Chicken Burrito Bowl
A loaded burrito bowl with seasoned chicken, cilantro-lime rice, black beans, corn salsa, and all the fixings. Everything you love about a burrito, without the tortilla wrestling.
Prep: 15 min
Cook: 20 min
Servings: 4
Ingredients
- 1.5 lb boneless skinless chicken thighs
- 1.5 cups white rice
- 15 oz black beans, drained
- 1 cup corn kernels (fresh or frozen)
- 2 lime
- 0.5 cup fresh cilantro
- 1 tbsp chili powder
- 1 tsp cumin
- 2 avocado
- 1 cup cherry tomatoes
- 0.5 cup sour cream
- 2 tbsp olive oil
Instructions
- Cook the rice according to package directions. When done, fluff with a fork and stir in the juice of 1 lime and chopped cilantro. Cover to keep warm.
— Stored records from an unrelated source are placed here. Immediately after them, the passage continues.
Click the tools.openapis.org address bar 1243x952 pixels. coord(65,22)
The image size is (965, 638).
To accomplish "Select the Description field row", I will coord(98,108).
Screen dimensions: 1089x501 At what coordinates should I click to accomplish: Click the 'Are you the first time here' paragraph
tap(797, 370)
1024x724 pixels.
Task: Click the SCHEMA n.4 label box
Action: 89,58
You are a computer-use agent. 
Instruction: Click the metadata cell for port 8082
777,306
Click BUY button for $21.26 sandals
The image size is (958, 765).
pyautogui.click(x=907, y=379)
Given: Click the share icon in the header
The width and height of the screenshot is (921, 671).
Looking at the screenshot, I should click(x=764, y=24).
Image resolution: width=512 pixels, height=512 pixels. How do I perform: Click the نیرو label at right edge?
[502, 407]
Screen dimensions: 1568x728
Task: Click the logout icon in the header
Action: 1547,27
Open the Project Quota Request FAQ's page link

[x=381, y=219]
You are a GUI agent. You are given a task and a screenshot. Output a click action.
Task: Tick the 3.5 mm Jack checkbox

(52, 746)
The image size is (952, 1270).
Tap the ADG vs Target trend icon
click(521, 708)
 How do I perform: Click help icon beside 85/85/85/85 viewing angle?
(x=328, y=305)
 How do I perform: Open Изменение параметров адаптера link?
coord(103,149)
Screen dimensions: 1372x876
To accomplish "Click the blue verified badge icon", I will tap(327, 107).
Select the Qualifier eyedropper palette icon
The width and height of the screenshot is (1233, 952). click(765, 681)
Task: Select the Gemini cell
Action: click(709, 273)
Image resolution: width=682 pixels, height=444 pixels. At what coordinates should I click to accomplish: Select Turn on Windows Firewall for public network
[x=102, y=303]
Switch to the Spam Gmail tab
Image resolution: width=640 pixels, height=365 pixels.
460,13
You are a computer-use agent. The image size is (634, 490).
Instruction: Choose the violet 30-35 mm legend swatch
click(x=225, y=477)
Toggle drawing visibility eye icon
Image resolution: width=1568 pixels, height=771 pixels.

- Mix chili powder, cumin, 0.5 tsp garlic powder, 1 tsp salt, and 0.5 tsp pepper. Rub the spice mix all over the chicken thighs.
- Heat olive oil in a skillet over medium-high heat. Cook the chicken for 5-6 minutes per side until charred and cooked through (165 F). Rest for 5 minutes, then slice or dice.
- Make a quick corn salsa: halve the cherry tomatoes, mix with corn kernels, a squeeze of lime, chopped cilantro, and a pinch of salt.
- Warm the black beans in a small pot with a splash of water, a pinch of cumin, and salt.
- Build the bowls: start with a bed of cilantro-lime rice, add black beans on one side and corn salsa on the other. Top with sliced chicken, diced avocado, and a dollop of sour cream.
- Finish with a squeeze of lime and hot sauce if desired. Serve immediately.